This article was originally published by the Toronto Star on August 18, 2020.
Music CD sales peaked in 2000. For most music listeners, the polycarbonate plastic disc was replaced long ago by digital files and, ultimately, digital music services enabled by smartphones and cloud computing.
However, 20 years later, CDs remain the primary means by which hospitals and imaging clinics share medical imaging. To gain access to their CT, MRI or ultrasound images, patients must travel to the hospital or other imaging providers, wait in line and pay to have a physical CD burned.
This outmoded system was emblematic of many technologies within the health care industry, a sector with technology adoption cycles that appeared, at times, to border on inertia.
Then, in March, everything changed.
In response to COVID-19, health care is entering a phase of rapid digital transformation. In the case of medical imaging, systems reliant on physical CD distribution were disrupted when facilities stopped all non-essential visits.
Providers quickly sought digital alternatives. Toronto startup PocketHealth, a medical image access and sharing platform for patients, doctors and hospitals, offers a digital alternative to the CD. The company saw an immediate 300 per cent spike in demand in the first months of the pandemic (Disclosure: Radical Ventures is an investor).
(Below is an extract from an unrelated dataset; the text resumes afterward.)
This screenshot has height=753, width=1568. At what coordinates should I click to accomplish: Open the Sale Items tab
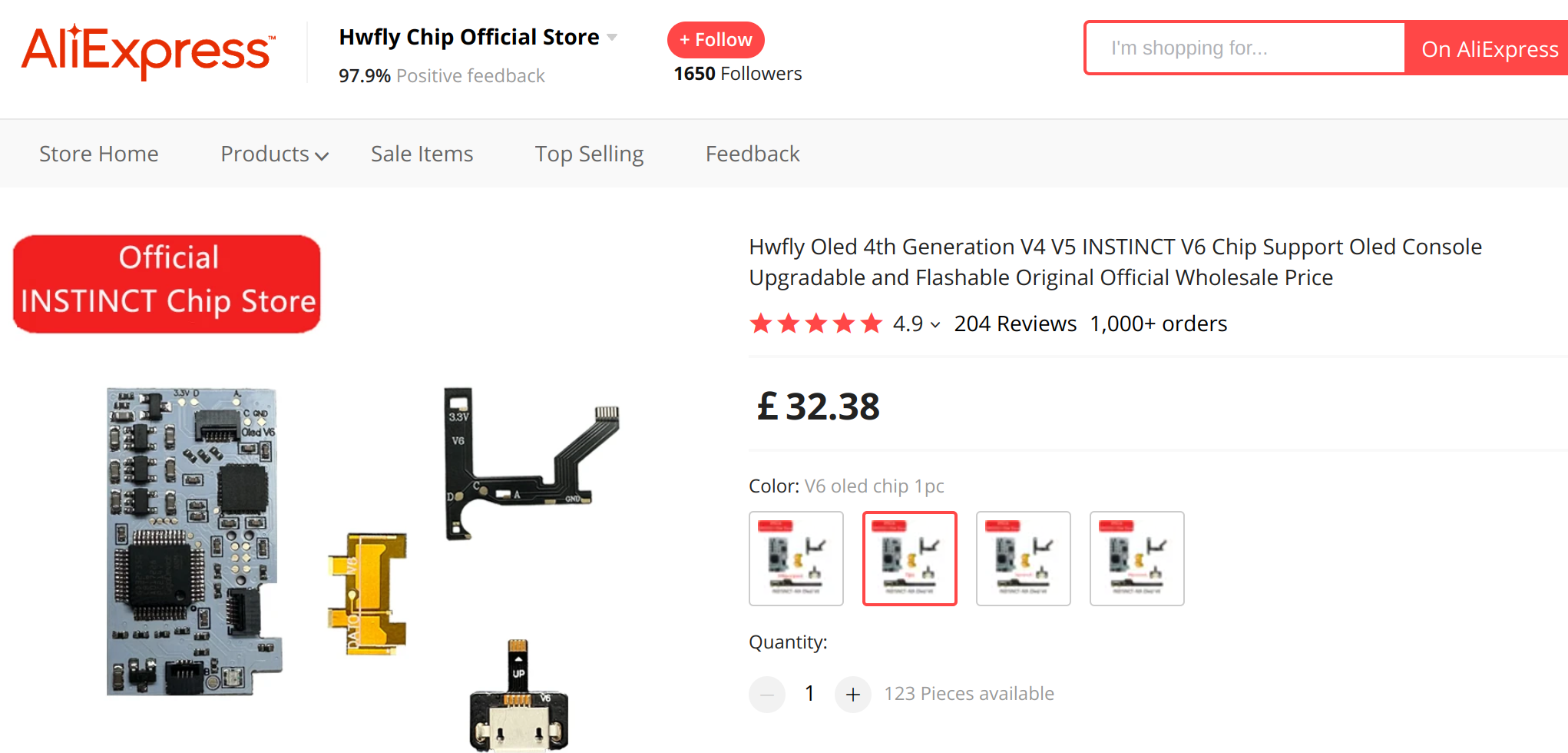click(x=422, y=154)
Trends that we expected to play out over three to five years are now happening in real time. Health care is riding a wave of innovation, where novel digital applications and business models are rapidly becoming mainstream — and this expansion will continue until digital adoption in health care nears equilibrium with the consumer sector.
This acceleration of digitization and the resulting data generated from these applications is setting the foundation for yet another wave of health-care solutions where artificial intelligence (AI) is positioned to play a greater role.
We’re getting a preview of what this second wave of innovation might look like as the search for effective solutions to COVID-19 drives a new category of innovation.
London startup Benevolent. AI’s use of AI to identify existing drugs that may be effective in treating COVID-19 highlights how important this technology has become in the drug discovery process. With a capacity to extract patterns while combing through hundreds of millions of pieces of data, AI speeds up complex work that is well beyond human capability. Today, there are a number of startups with Canadian roots pursuing AI for drug discovery including Deep Genomics, Cyclica and Atomwise.
It seems unlikely that patients or health-care providers will return to the past. Patients who experience benefits, such as time saved, reduced costs, and better outcomes during this period of experimentation, will not switch back. Similarly, health-care providers who reap the benefits of delivering better quality services and new therapeutics are unlikely to reverse course.
Ironically, the most disruptive health crisis in recent history has created the optimal conditions for a revolution in how we use technology to care for one another. Hospitals are done handing out CDs. And the future of digital health care is bright.
Author: Sanjana Basu.
Sanjana Basu is an investor at Radical Ventures, a Toronto-based venture capital firm investing in AI companies that will shape the future of business, health care, and infrastructure.